Jaron Vicario

Personal information
- Date of birth: 16 August 1999 (age 26)
- Place of birth: Capelle aan den IJssel, Netherlands
- Height: 1.82 m (6 ft 0 in)
- Position: Attacking midfielder

Team information
- Current team: Triestina
- Number: 16

Youth career
- SC Botlek
- VV Spijkenisse
- 2016–2018: Feyenoord

Senior career*
- Years: Team / Apps / (Gls)
- 2018–2019: Feyenoord / 0 / (0)
- 2019–2021: FC Dordrecht / 28 / (0)
- 2021–2022: Enosis Neon Paralimni
- 2022–2023: SV Straelen / 26 / (2)
- 2023–2024: Den Bosch / 31 / (4)
- 2024–: Triestina / 36 / (1)
- 2025: → Messina (loan) / 8 / (0)

International career^{‡}
- 2018: Curaçao U20 / 4 / (2)
- 2024: Curaçao / 1 / (0)

= Jaron Vicario =

Curaçaoan footballer (born 1999)

Jaron Vicario (born 16 August 1999) is a professional footballer who plays as an attacking midfielder for club Triestina. Born in the Netherlands, he has represented Curaçao at youth international level.

==Club career==
Vicario began his career in the youth set-up at SC Botlek, before moving to VV Spijkenisse. In 2016, Vicario joined Feyenoord, signing his first professional contract with the club on 24 May 2018.

On 24 June 2019, Eerste Divisie club FC Dordrecht announced the signing of Vicario. He left the club after his contract expired in June 2021.

On 9 June 2023, Vicario signed a two-year contract with fellow second-tier club Den Bosch.

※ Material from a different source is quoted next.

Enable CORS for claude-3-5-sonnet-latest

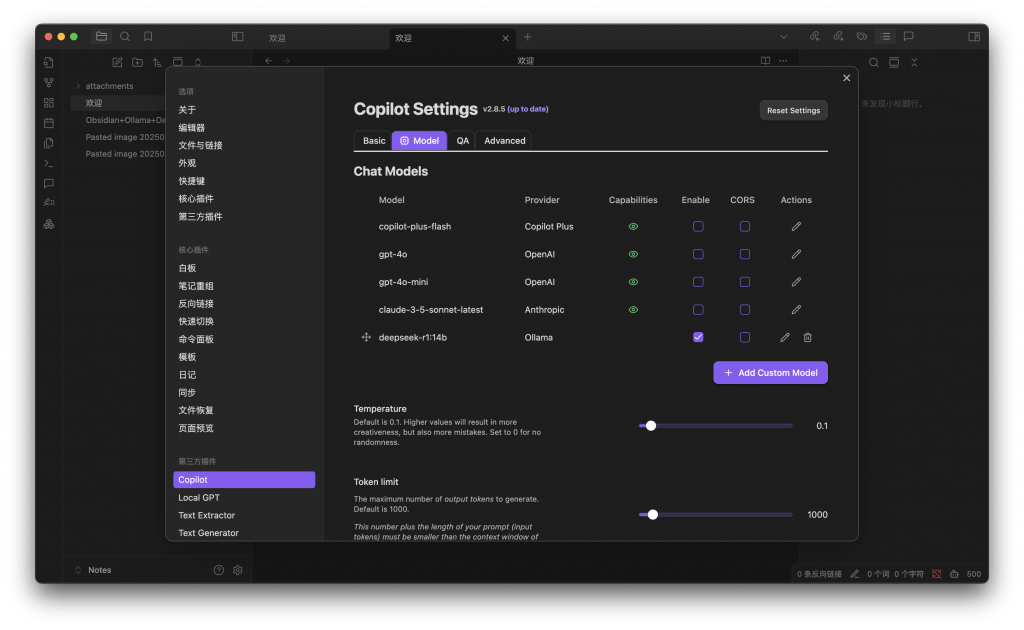tap(744, 310)
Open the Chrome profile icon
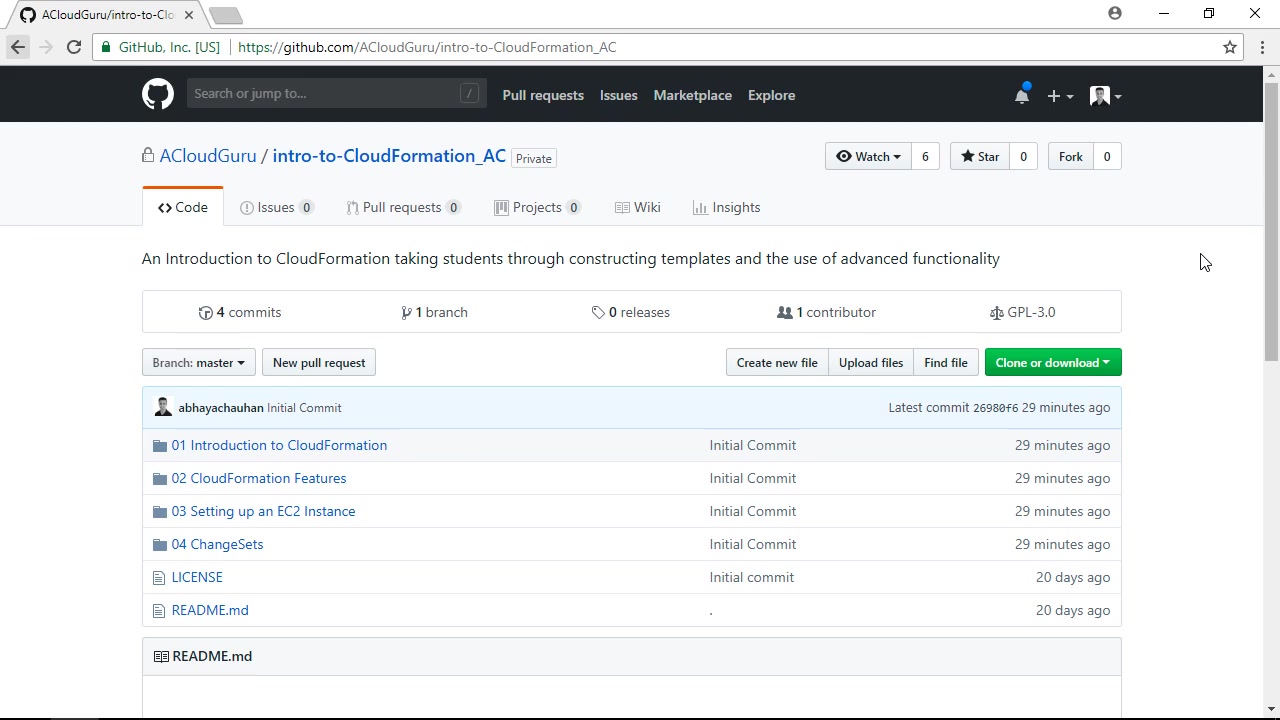Image resolution: width=1280 pixels, height=720 pixels. click(x=1115, y=14)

On 12 July 2024, Vicario joined Serie C side Triestina on a permanent deal, signing a three-year contract with the Italian club.

==International career==
During the 2018 CONCACAF U-20 Championship, Vicario made four appearances for the Curaçao under-20 national team, scoring two goals in the process.